[Opening SUPPLIED INFORMATION section]
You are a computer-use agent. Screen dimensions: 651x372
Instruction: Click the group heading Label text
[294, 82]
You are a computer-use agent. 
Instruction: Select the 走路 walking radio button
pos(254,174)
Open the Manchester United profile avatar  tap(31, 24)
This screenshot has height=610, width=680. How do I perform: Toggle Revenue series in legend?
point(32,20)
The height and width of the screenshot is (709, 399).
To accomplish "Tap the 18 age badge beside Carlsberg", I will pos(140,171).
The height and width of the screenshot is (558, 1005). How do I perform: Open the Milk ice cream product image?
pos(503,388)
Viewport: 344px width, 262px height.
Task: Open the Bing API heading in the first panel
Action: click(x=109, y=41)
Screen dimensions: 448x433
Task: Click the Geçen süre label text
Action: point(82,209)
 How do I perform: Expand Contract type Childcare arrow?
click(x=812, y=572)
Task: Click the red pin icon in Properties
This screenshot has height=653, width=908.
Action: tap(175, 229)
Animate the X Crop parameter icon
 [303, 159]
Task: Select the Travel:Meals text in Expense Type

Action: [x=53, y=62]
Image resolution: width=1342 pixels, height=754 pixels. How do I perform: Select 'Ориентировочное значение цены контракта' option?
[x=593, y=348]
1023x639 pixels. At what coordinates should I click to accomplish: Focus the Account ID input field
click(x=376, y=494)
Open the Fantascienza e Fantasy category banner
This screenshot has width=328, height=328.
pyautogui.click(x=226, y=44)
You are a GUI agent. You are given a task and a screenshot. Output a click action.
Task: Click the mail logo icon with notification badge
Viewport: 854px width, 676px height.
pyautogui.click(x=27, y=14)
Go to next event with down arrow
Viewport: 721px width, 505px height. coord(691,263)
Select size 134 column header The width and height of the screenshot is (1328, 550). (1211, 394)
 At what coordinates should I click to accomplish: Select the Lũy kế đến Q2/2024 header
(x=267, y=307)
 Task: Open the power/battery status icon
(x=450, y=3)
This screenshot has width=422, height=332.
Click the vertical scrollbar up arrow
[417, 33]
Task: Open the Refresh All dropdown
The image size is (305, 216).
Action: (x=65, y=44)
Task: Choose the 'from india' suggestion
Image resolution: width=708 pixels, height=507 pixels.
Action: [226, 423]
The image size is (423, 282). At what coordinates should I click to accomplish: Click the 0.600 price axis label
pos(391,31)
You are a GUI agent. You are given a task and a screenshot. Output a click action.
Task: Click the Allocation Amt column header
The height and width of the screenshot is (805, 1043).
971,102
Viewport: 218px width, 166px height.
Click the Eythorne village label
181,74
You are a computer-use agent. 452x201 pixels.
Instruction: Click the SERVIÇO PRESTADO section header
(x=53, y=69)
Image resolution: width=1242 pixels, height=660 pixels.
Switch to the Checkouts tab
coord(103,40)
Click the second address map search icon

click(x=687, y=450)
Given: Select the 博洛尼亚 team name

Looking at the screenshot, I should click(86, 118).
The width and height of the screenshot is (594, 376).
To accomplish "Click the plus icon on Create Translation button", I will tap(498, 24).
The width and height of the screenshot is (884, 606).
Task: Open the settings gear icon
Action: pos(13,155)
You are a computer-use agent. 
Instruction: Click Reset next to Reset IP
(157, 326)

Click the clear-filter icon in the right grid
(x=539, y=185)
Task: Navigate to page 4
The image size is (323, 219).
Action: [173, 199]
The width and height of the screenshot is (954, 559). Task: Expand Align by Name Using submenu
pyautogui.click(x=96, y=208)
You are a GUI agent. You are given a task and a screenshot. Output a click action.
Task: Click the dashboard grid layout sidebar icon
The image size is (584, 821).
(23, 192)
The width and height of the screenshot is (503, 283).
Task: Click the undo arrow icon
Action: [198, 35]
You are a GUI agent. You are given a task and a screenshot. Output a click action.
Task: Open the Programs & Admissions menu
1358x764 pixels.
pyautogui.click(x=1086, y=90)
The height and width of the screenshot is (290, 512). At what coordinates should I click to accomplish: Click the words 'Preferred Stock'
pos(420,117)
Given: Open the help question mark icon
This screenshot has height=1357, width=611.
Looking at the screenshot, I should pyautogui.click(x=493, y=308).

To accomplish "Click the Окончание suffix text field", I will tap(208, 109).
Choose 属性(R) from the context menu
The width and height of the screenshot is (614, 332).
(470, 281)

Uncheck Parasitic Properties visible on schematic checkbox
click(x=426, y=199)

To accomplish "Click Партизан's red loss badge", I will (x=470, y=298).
[Closing SUPPLIED INFORMATION section]
§ **ASSIGNMENT**
Filter the records above for "badge" and copy every matching line.

§ **EXERCISE RESULT**
To accomplish "Tap the 18 age badge beside Carlsberg", I will pos(140,171).
Task: Click the mail logo icon with notification badge
To accomplish "Click Партизан's red loss badge", I will (x=470, y=298).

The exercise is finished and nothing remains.